歯車社員を目指せ!! それが半沢直樹になれるコツ

2013/10/02

仕事全般

歯車社員を目指せ!! それが半沢直樹になれるコツ

2011年に『社畜のススメ』(新潮新書)を執筆したところ、予想以上の反響があった。しかも、その中の過半数が「私のような働き方(筆者注:歯車的な働き方)でも良かったんだと思える論調に大変勇気付けられました」という内容のものだった。私はこれらの反響に改めてサラリーマン社会の縮図を見た思いがした。

先日最終回を迎えたTBSのドラマ『半沢直樹』が42.2%という驚異的な高視聴率を獲得したのは記憶に新しい。私も録画して欠かさず見たが、部下が上司をやっつける下克上のストーリーは実に痛快で、とてもワクワクしたものだ。『半沢直樹』に刺激され、自分の思い通りに仕事を推し進めるサラリーマン像に憧れた人々が増えたであろうことは容易に想像できる。「言われたことだけをやる歯車的なサラリーマンではなく、自らが自らの信じる通りに仕事をやり遂げるサラリーマンを目指そう」という感覚ではないだろうか。

ところがここに大変な落とし穴があることに気付かなければならない。

主人公である半沢直樹が、銀行から出向させられている同期の友人の不甲斐ない様を見て、剣道で性根を叩き直すシーンが何度か出てくるが、その時の半沢直樹は物凄く強く、また、絶対にブレない目がとても印象的なスーパーマンといった姿だ。仕事に対する取り組みもまさしく剣道的な一直線で豪快な技を連発し、その押しの強さで難局をことごとく乗り越えていく。この能力はどこで養われたのか。ドラマでは、それが見えない。そして、それこそが落とし穴なのだ。

『社畜のススメ』にも書いたが、半沢直樹のようにスーパーマン的に働けるサラリーマンほど、駆け出しの頃は組織の歯車としての貢献も充分にこなし、会社が教えることをすべて吸収する。だからこそ「思い通りに働ける能力が身に付く」と考えることが重要なのだ。ところが、新人として入社するみなさんは、歯車として地道に働いている自分の姿をイメージしたくないというのがホンネだろう(心とは裏腹に謙虚な発言に徹する人は多いかもしれないが)。誰もが自分の可能性を信じてバリバリ活躍している自分を想像したくなるものだ。

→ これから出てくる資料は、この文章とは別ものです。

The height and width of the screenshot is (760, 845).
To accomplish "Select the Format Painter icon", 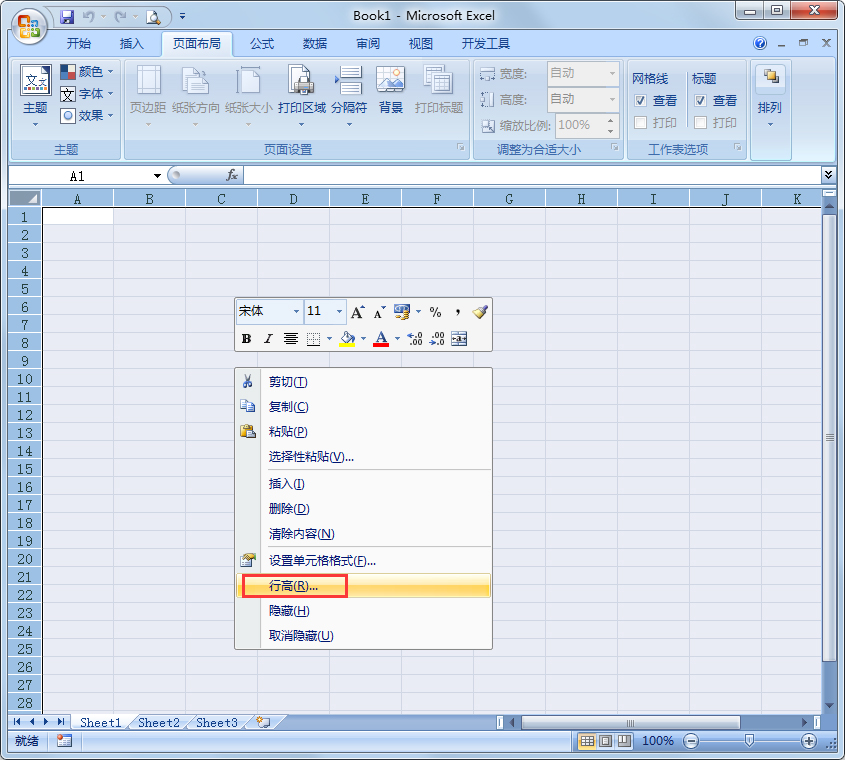I will tap(478, 313).
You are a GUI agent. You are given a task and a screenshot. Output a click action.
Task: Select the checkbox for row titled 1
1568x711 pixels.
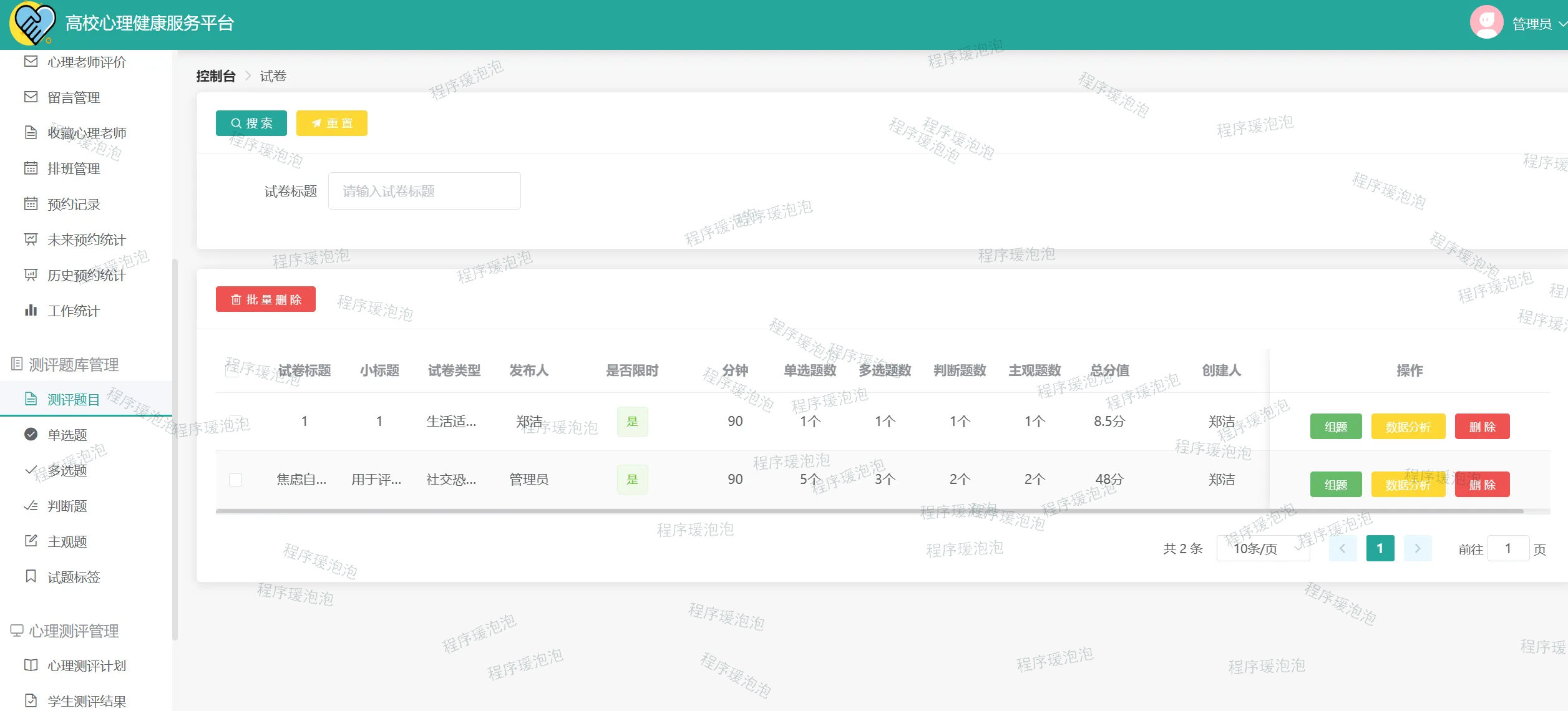(x=235, y=422)
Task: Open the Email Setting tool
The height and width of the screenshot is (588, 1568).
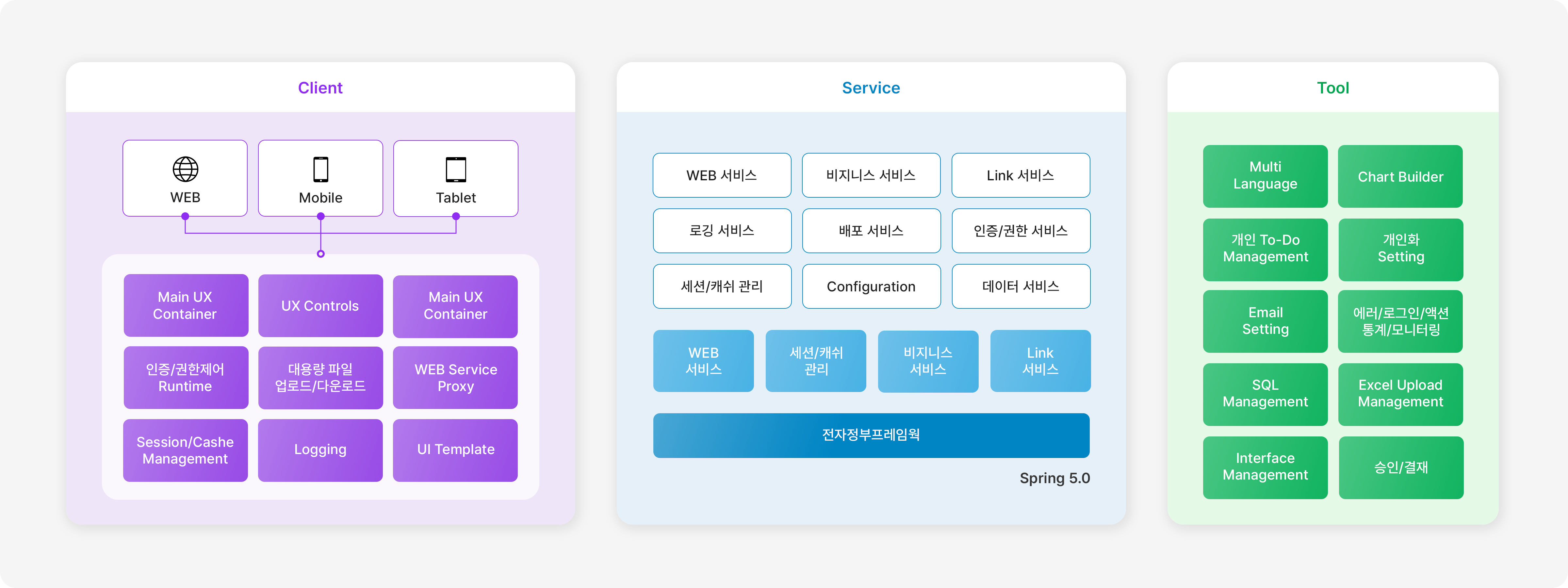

「思う存分活躍するためには、徹底的に知識や経験を習得するという歯車経験が下支えになる」という逆説的な真理に気付くのは、「豊富な経験を積み、残りのサラリーマン人生が見えてきた頃になってから」という「人生の皮肉」に遭遇することを若いうちはなかなか想像できないものだ。本文冒頭の読者感想は、「結果的に、抱いた夢の通りではなく、最後まで歯車としてしか働けなかったサラリーマン人生を勇気づけてくれた」という気持ちの表れでもあったのだ。

誰もが自分の思い通りに働きたいが、そのためには、思い通りに働ける"能力"が備わっていなければならない。その"能力"には、企画力や提案力だけではなく「関係者を思い通りに動かす力」が絶対に必要となる。つまり、自分が思い通りに働くためには、自分の考えた通りに動いてくれる、いわば"歯車"社員が必要になるのだ。この矛盾が、組織を円滑に動かす原動力といえる。

人は理屈で動くのではなく、権力か人間関係で動く。その権力を握るためにも結局は人間関係が重要となる。では、人間関係はどのように形成されるかといえば、持ちつ持たれつ、つまり、give and takeで苦楽をともにしたという下地が大切なのではないだろうか。歯車として上司や同僚などいろいろな人に役立った人間だからこそ、いざ思い通りに働ける立場になったときに、いままで関わってきた人が歯車として協力してくれるのだ。また、歯車の大切さを知るからこそ、歯車の扱い方も上手くなる。

「歯車になってはいけない」という甘い誘惑に触れる機会は今後も多いことだろう。しかし、賢明な読者のみなさんは、歯車として働くことこそが、思い通りのサラリーマン人生を送るための"能力"を身に付けることになるということを忘れないようにしてほしい。